Tonight's displays will occur as scheduled, as fire officials have inspected each site for fire safety. However, according to San Diego Deputy Fire Marshal Al McDonald, some shows will have to meet special qualifications before show time this evening. McDonald required that operators of the Rancho Bernardo and Fairbanks Ranch displays, which he said present the greatest fire hazards, trim canyon foliage and hose down the launching circle before the show.
Most of tonight's fireworks displays will flash and explode above water, where the hazard of igniting a brush fire is reduced but not completely eliminated. The Fire Department has issued an order to close any or all fireworks displays if winds pick up today, since launching fireworks creates a shower of tiny burning embers that can ignite fires.

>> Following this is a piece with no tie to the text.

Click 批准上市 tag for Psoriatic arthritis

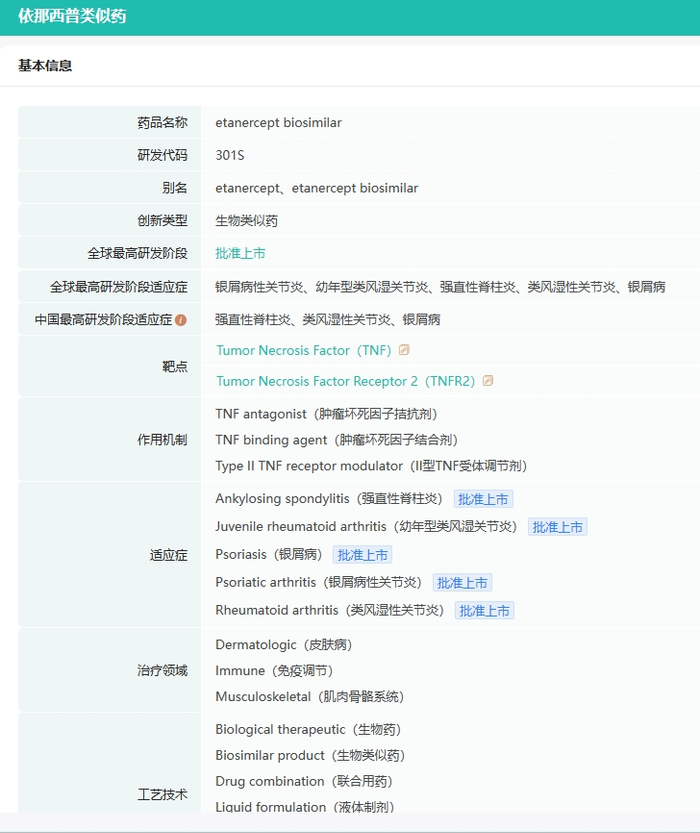pyautogui.click(x=462, y=583)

San Diego fire and police officials are far more worried about personal fireworks. Such fireworks were blamed for 16 fires in San Diego County during the 1984 holiday season.

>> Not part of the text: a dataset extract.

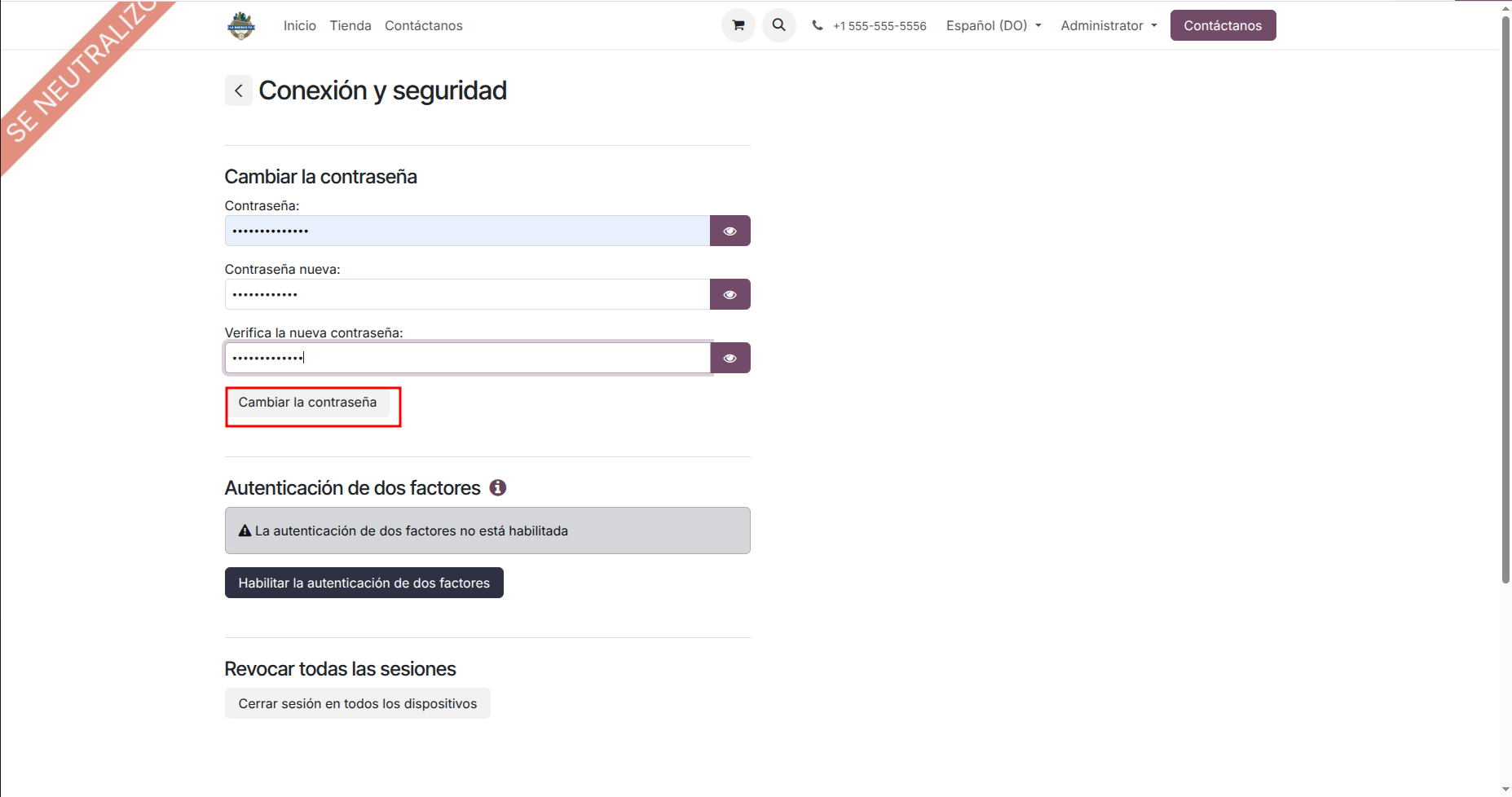The image size is (1512, 797).
Task: Toggle visibility of the verify password field
Action: (730, 358)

"Safe and sane" fireworks, so called because they emit noise and sparks but do not actually explode, are legal in some parts of California and available in Orange and Imperial counties. But all fireworks, "safe and sane" or otherwise, are illegal in San Diego County.

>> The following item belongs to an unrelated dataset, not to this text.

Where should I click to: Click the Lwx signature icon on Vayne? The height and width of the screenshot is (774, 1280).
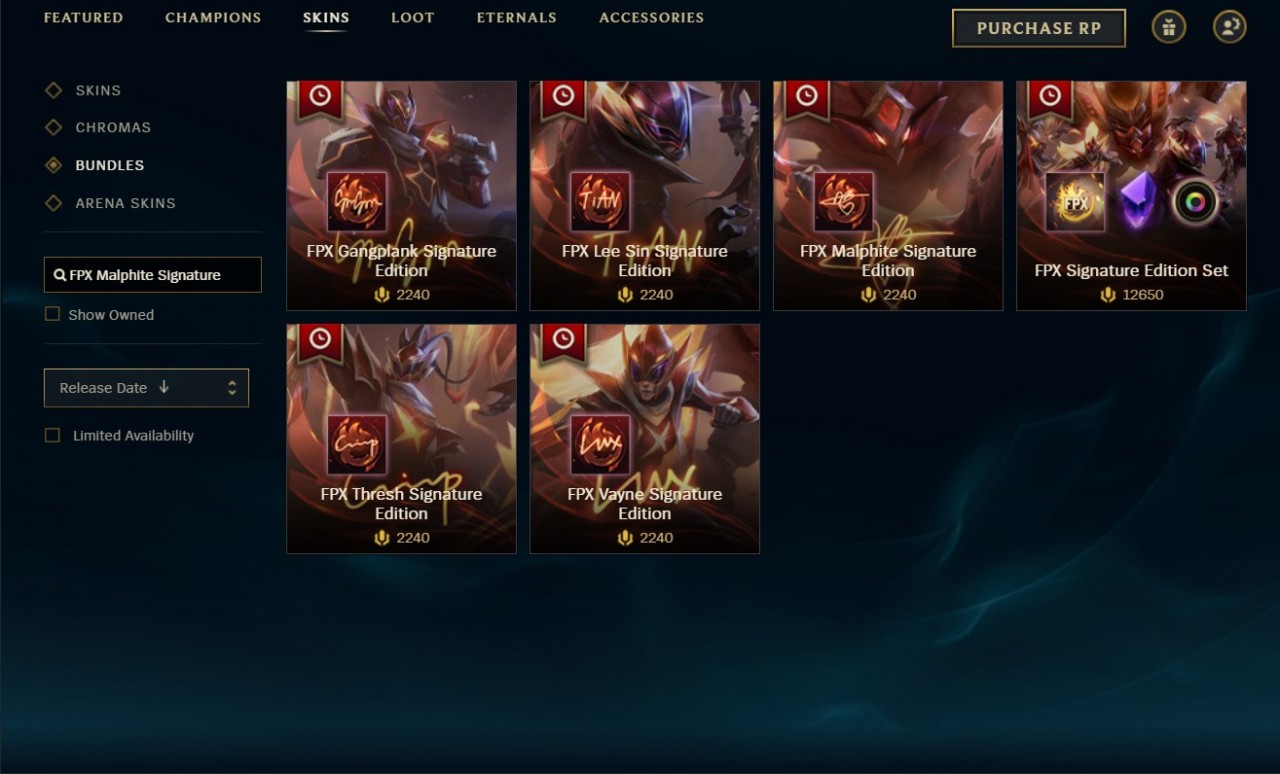click(x=600, y=445)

Explosive fireworks, which are illegal throughout the state, are often smuggled across the border from Mexico, where they are easily obtained, and sold on the streets or in open-air markets.
"People just don't realize how dangerous these things really are," said Police Department spokesman Bill Robinson.
Most Mexican fireworks are hand made, which means the gunpowder content and fuse length are unregulated. Poppers, which are actually little more than foil wrappers filled with gunpowder, often contain dangerous amounts of the explosive, said U.S. Customs supervisor Ray Rios.
Customs agents confiscate hundreds of pounds of illegal firecrackers each year from tourists who go to all lengths to smuggle the explosives into the United States.
"I know it's crazy but some people even try to hide them in their engines," Rios said.
Fire and police reserve officers will patrol the city's beaches today in two-person teams, confiscating unlicensed fireworks and issuing citations. The possession and sale of fireworks are misdemeanors carrying a $500 fine.
But police say that neither the fine nor the fear of adding to the recent rash of brush fires will keep San Diegans from lighting fireworks. "People don't want to burn down their own homes so they take their firecrackers and go down to the beach where they think it's safe," McDonald said.
"We'll confiscate so many fireworks on the 4th that it will be amazing," McDonald said.
During the 1984 holiday, police and fire squads confiscated several trash-canloads of illegal fireworks.